Delayed wound recovery is a major health issue affecting people with diabetes. Histone lactylation is involved in tissue repair. However, it is not clear whether protocatechuic aldehyde (PCA) promotes diabetic wound healing through histone lactylation. In this study, a diabetic wound mouse model was constructed to delve into the role of PCA in vivo. Chromatin immunoprecipitation sequencing (ChIP-seq) was used to determine genes affected by H3K18 lactylation (H3K18la) under PCA treatment. The effects and mechanisms of PCA on histone lactylation and angiogenesis were investigated through cellular experiments. We found that PCA accelerated wound healing and angiogenesis in diabetic mice, and significantly reduced the inflammatory response in wound tissues. Lactate and H3K18la levels were augmented in the model group in comparison with the control group, however, PCA treatment remarkably reversed their levels.

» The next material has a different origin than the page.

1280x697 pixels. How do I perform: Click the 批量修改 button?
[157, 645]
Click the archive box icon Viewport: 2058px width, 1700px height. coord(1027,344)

ChIP-seq showed that Acvr1c was a key gene for histone lactylation, which was upregulated by PCA. PCA remarkably enhanced Acvr1c expression through lactylation in HUVECs. Moreover, PCA treatment markedly elevated cell viability, migration and tube formation in comparison with the control group. However, this effect was counteracted by Acvr1c knockdown. In conclusion, PCA promoted HUVEC angiogenesis by increasing H3K18la-mediated Acvr1c expression, thereby promoting diabetic wound healing. This could offer a new treatment approach to enhance the effectiveness of healing diabetic wounds.